## START Text extract

1. A pressure pulse generator for generating pulses in a drilling fluid to communicate between a bottom hole assembly 100 in a wellbore and surface equipment, comprising:

an input port 200 having an input dimension into which the drilling fluid Qi enters;

an output port 202 having an output dimension out of which the drilling fluid Qo exits;

a constricting conduit 2 that provides fluid communication between the input port 200 and the output port 202;

a control port 3 that inputs a control fluid Qc into the constricting conduit 2; and

a control device 50 that generates at least one pulse in the drilling fluid by selectively altering flow of the control fluid.


 
2. The pressure pulse generator according to claim 1, the constricting conduit 2 further comprising a convergent portion 1 that narrows an area of fluid communication between the input port 200 and the constricting conduit 2.

## END Text extract
## START Entries supplied

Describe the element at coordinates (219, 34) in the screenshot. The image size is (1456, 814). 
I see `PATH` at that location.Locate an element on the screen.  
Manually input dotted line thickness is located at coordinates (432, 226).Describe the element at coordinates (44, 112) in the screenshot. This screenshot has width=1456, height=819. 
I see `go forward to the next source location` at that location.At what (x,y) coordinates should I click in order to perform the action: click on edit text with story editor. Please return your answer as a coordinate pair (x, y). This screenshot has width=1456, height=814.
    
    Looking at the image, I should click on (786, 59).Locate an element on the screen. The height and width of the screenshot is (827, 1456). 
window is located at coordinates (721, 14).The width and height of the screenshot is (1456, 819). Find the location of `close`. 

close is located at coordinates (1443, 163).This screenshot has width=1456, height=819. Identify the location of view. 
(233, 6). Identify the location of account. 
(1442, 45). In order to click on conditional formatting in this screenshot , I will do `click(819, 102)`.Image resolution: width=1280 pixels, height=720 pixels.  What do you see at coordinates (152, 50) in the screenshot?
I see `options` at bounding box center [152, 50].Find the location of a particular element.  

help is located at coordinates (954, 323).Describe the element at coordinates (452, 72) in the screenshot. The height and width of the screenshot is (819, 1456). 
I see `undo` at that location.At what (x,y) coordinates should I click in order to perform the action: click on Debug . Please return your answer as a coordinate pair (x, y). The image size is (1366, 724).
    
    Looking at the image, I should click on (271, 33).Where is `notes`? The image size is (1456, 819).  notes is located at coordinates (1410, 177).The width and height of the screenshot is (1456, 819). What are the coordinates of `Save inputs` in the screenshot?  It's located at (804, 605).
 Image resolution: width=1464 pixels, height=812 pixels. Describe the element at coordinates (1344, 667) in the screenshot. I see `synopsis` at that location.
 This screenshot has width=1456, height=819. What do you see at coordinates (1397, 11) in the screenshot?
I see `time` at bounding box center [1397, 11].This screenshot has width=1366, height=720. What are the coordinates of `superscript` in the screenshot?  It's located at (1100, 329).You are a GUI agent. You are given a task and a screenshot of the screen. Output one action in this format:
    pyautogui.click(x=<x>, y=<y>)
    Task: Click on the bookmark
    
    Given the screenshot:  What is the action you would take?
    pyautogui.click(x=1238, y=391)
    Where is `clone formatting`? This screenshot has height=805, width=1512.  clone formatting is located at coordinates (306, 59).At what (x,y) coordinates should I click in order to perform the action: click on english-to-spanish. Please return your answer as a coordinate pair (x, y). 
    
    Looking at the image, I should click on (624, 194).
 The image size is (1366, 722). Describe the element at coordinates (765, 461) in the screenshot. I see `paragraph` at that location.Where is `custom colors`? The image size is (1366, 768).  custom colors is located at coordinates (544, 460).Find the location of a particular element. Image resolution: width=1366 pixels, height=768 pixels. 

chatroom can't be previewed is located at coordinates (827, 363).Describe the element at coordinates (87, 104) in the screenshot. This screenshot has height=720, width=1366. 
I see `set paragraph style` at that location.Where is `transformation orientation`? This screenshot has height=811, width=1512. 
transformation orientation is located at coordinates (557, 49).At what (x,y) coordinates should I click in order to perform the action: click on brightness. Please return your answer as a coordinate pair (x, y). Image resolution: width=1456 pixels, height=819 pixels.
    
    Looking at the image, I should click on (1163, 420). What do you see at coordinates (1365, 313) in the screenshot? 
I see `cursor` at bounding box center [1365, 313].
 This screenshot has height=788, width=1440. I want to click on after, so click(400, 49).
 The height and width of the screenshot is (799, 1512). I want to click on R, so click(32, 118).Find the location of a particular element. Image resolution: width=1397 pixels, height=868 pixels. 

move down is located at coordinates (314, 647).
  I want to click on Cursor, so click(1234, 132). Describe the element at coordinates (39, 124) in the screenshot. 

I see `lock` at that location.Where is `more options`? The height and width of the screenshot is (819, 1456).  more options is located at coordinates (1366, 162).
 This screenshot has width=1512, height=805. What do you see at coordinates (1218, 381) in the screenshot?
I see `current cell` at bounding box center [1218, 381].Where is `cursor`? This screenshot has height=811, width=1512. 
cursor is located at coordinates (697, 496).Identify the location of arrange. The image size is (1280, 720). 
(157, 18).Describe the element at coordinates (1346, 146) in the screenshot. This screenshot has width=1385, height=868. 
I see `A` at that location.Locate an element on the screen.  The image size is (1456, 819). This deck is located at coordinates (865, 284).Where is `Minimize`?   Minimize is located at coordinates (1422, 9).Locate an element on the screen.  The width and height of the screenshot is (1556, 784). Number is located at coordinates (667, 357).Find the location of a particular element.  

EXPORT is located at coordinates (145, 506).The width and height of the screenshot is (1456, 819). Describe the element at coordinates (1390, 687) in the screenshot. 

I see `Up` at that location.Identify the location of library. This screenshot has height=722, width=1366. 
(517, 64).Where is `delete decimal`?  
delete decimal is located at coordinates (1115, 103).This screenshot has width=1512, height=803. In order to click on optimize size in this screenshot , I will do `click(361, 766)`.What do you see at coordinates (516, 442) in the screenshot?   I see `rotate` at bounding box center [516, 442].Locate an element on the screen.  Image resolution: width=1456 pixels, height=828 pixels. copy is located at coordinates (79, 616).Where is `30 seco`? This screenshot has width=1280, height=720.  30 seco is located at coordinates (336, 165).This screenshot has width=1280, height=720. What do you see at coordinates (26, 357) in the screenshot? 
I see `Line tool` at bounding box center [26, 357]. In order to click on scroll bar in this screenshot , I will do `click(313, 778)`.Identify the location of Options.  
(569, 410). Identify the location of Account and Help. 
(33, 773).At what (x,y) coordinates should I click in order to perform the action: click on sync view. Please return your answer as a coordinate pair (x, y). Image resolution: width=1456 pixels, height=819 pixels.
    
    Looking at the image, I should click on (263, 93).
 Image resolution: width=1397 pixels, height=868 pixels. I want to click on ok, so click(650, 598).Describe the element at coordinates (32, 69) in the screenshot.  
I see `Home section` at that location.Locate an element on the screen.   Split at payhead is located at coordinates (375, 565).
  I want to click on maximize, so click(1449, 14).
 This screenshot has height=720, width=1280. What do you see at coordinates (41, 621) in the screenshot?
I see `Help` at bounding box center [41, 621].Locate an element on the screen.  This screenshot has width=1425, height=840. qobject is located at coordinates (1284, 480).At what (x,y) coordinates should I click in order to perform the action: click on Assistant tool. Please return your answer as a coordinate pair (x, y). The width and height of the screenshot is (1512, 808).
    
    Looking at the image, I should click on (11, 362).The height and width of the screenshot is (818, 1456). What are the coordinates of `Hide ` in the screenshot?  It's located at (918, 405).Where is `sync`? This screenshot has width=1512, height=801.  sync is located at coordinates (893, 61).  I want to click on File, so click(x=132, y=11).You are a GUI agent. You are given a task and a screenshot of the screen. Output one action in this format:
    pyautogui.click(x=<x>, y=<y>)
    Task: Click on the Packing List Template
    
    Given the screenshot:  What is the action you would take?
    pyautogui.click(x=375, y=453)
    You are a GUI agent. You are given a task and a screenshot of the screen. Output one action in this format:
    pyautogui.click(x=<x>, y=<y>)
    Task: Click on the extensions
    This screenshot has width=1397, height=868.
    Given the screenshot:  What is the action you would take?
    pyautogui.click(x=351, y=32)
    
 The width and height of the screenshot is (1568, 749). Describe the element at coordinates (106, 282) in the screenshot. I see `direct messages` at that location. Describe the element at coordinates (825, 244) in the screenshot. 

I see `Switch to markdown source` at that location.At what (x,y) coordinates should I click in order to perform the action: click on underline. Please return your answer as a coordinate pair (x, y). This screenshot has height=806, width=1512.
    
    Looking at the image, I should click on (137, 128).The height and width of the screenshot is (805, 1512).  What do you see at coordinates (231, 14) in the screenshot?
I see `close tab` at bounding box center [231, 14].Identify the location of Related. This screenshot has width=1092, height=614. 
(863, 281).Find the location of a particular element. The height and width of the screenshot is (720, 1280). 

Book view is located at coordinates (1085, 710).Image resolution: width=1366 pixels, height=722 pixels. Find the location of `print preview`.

## END Entries supplied

▶ **Aim of the exercise**
Write out the pressure pulse generator claims text word for word, between "a constricting conduit" and "the control fluid.", inclusive.

▶ **Written answer**
a constricting conduit 2 that provides fluid communication between the input port 200 and the output port 202;

a control port 3 that inputs a control fluid Qc into the constricting conduit 2; and

a control device 50 that generates at least one pulse in the drilling fluid by selectively altering flow of the control fluid.